• **Exercise**:
Beginning with the line that has "El Federal Mendoza (134, 2552)", reproduce each remaining line of the data exactly, down to and including the last.
*** Listed entries ***
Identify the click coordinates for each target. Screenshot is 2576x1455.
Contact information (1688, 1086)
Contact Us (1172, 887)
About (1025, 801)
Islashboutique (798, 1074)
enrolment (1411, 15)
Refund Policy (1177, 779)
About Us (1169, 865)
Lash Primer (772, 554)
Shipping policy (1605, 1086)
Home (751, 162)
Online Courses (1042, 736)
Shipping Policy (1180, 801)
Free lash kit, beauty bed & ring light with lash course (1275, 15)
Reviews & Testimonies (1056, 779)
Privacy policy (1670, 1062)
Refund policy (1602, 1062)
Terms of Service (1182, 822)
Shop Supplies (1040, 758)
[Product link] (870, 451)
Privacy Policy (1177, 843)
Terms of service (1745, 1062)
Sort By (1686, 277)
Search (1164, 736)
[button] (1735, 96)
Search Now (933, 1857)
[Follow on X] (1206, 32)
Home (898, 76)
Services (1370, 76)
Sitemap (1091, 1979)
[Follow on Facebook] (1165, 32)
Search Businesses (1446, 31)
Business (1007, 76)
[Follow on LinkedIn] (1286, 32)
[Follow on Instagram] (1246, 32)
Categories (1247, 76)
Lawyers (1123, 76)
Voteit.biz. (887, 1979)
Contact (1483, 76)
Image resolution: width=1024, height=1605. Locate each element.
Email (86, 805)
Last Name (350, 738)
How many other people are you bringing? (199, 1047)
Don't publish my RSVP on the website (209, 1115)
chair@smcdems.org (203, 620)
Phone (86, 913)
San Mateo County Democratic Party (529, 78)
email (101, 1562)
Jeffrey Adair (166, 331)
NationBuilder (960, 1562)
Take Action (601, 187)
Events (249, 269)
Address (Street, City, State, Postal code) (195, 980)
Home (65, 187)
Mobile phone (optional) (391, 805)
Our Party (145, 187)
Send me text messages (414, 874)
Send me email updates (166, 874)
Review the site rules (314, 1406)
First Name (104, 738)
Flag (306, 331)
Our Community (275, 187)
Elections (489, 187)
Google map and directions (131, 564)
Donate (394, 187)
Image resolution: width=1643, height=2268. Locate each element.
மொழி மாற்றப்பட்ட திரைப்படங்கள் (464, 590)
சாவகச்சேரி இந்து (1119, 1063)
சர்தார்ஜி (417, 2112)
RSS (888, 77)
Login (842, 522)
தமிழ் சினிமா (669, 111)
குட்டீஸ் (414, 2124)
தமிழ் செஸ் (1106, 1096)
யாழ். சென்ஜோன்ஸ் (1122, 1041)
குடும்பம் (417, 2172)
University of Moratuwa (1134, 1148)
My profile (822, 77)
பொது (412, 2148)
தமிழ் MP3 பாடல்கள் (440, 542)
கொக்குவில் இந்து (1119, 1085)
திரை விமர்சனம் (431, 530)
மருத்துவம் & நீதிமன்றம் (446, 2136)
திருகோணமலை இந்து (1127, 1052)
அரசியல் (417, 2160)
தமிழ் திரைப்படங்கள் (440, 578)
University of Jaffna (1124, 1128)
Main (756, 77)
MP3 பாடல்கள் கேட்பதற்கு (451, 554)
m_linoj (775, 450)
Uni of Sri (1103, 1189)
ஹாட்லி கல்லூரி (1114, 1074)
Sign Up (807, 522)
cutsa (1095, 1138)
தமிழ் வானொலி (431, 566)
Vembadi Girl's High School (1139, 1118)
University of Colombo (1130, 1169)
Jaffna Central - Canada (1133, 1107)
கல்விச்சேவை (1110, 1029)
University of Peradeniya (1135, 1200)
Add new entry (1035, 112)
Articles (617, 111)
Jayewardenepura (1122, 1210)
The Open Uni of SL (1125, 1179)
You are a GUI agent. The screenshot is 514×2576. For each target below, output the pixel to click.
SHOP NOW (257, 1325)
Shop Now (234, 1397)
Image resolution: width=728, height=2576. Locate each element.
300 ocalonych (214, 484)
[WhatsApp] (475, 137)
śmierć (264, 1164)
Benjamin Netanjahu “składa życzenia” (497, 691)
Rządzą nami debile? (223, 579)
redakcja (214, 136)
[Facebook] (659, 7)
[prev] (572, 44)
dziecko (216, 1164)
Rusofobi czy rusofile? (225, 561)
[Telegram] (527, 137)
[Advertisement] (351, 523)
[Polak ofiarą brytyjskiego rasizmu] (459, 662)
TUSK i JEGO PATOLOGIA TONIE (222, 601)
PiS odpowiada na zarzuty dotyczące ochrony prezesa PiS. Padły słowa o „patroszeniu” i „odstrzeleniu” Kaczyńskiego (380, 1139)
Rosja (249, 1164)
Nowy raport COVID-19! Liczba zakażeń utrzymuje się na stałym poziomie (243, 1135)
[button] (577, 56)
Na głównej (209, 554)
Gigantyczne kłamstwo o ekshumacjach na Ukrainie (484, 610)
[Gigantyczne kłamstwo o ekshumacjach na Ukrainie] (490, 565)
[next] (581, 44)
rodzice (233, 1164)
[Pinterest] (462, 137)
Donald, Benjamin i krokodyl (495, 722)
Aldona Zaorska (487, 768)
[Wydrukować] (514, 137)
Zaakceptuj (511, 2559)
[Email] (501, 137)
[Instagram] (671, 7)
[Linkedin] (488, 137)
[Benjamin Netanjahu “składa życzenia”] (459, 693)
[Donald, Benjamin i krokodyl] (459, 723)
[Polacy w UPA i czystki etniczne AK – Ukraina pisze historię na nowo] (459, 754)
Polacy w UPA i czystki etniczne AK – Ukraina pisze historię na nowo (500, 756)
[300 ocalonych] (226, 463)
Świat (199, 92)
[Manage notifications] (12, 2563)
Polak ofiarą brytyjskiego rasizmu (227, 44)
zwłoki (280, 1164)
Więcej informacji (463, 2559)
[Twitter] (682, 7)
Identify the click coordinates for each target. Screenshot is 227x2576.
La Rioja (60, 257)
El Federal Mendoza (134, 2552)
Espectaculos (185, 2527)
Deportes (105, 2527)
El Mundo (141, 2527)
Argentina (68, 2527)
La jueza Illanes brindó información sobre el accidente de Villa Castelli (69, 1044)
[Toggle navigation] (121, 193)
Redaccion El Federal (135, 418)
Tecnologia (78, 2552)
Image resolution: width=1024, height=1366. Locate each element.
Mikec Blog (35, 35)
*** End of Listed entries ***
• **Response to the exercise**:
El Federal Mendoza (134, 2552)
Espectaculos (185, 2527)
Deportes (105, 2527)
El Mundo (141, 2527)
Argentina (68, 2527)
La jueza Illanes brindó información sobre el accidente de Villa Castelli (69, 1044)
[Toggle navigation] (121, 193)
Redaccion El Federal (135, 418)
Tecnologia (78, 2552)
Image resolution: width=1024, height=1366. Locate each element.
Mikec Blog (35, 35)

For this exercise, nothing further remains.